• **Exercise prompt**
Copy out every one of the records below word for word, leaving the pictures out of your copy.

>>>

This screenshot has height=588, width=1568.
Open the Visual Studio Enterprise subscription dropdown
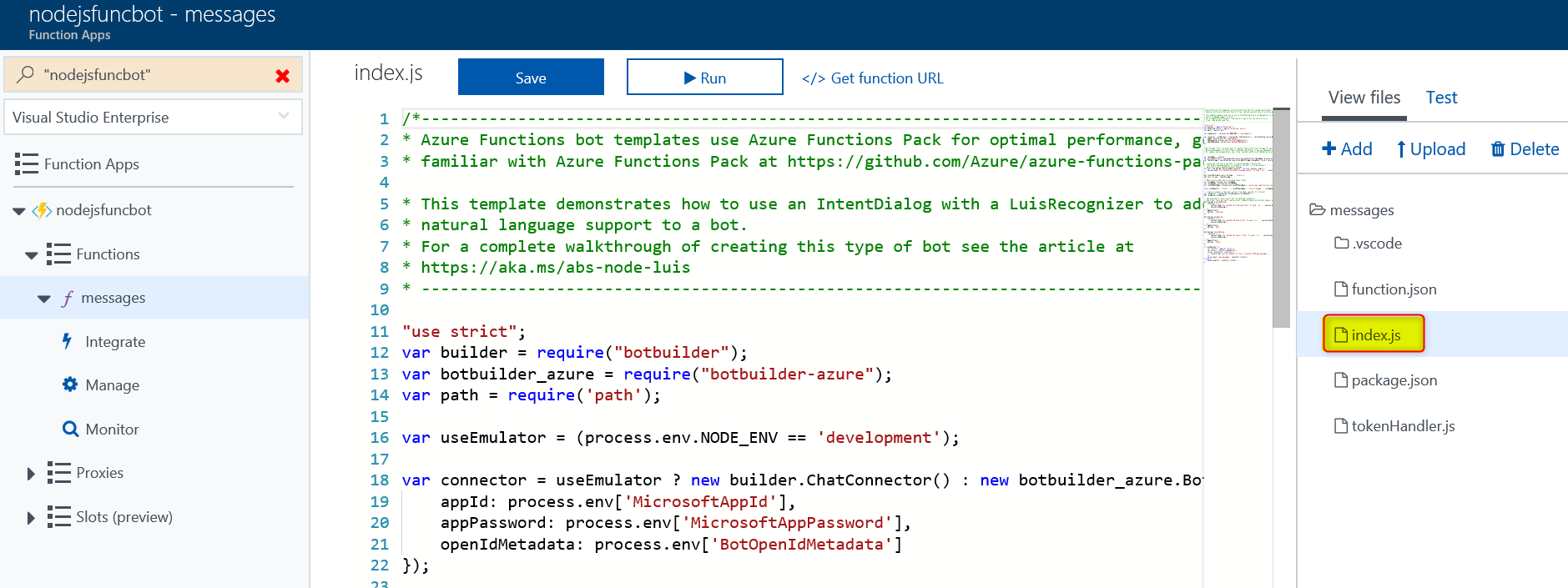(283, 117)
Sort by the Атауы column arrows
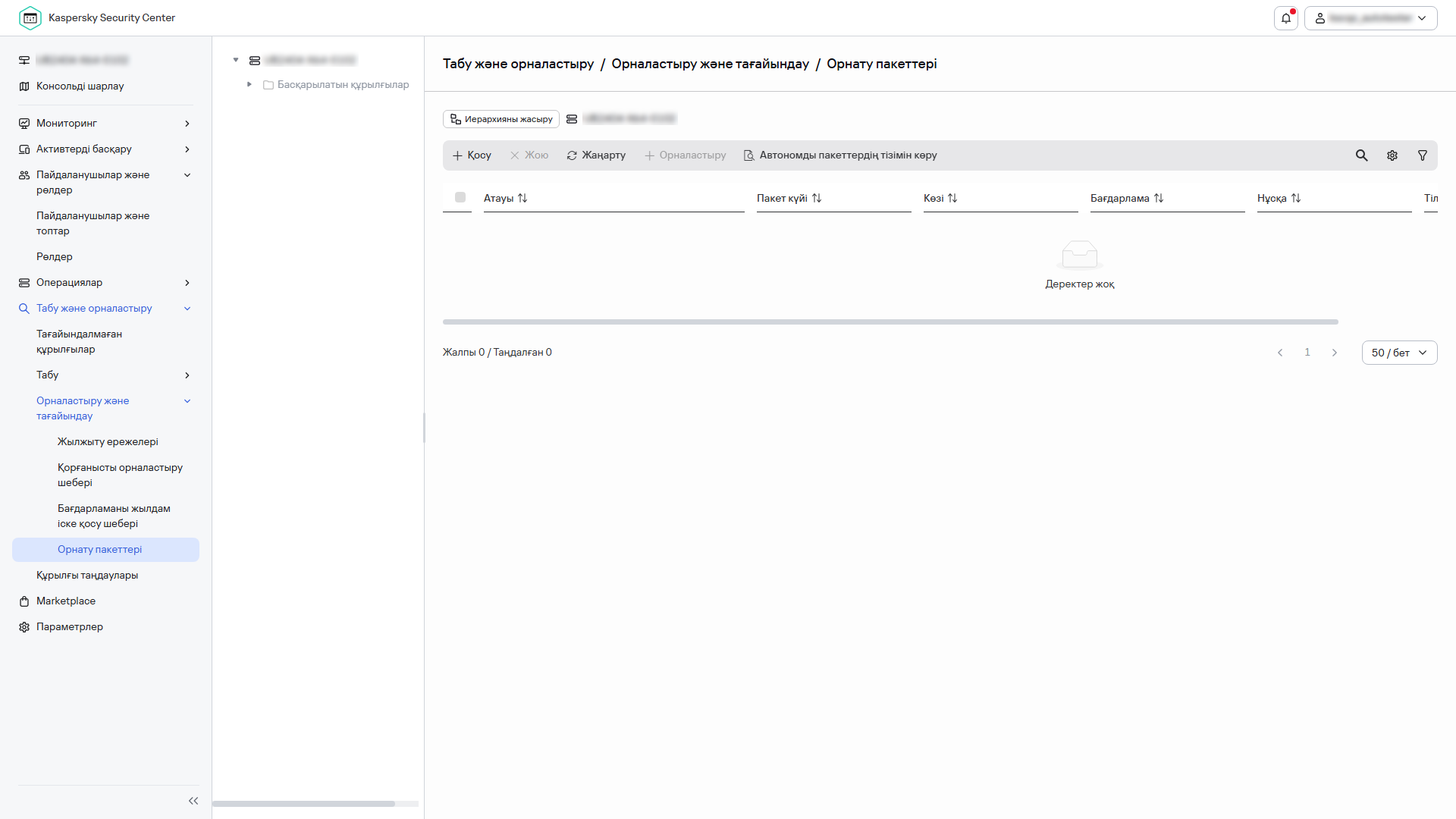 (522, 198)
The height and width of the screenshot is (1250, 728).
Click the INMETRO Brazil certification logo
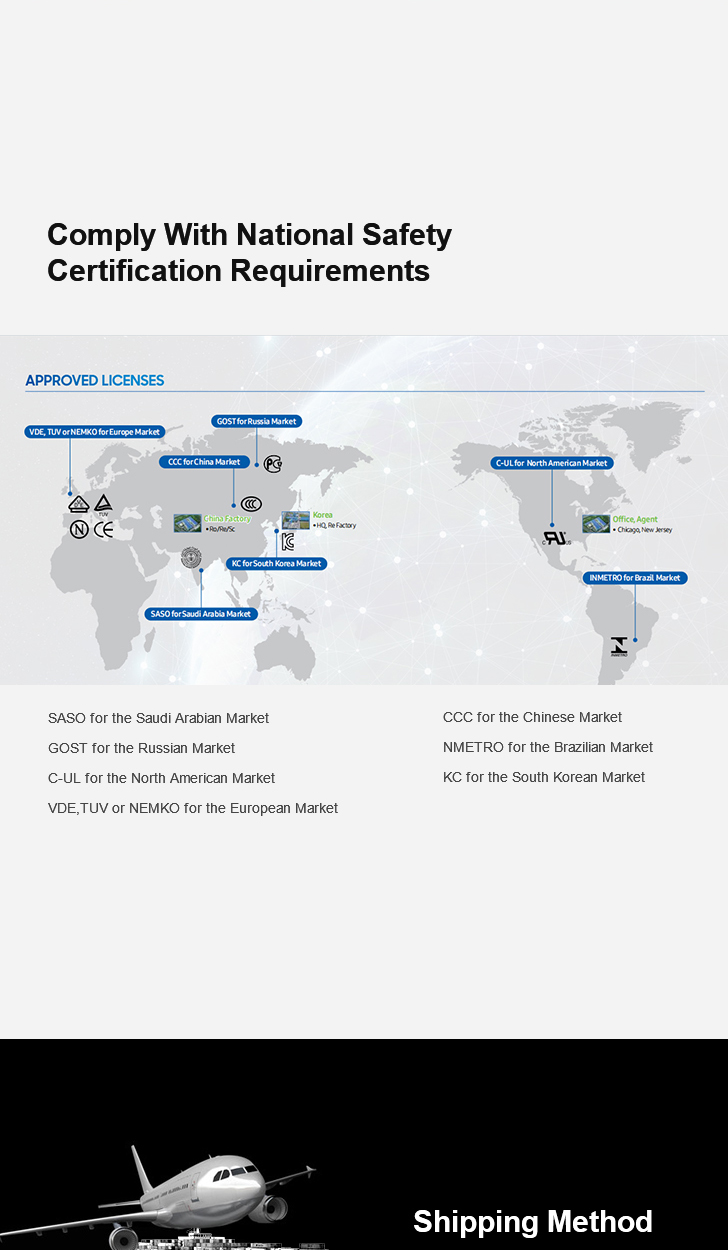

<<<

• **Full answer**
This screenshot has height=588, width=1568.
Open the Visual Studio Enterprise subscription dropdown
(283, 117)
Sort by the Атауы column arrows
 (522, 198)
The height and width of the screenshot is (1250, 728).
Click the INMETRO Brazil certification logo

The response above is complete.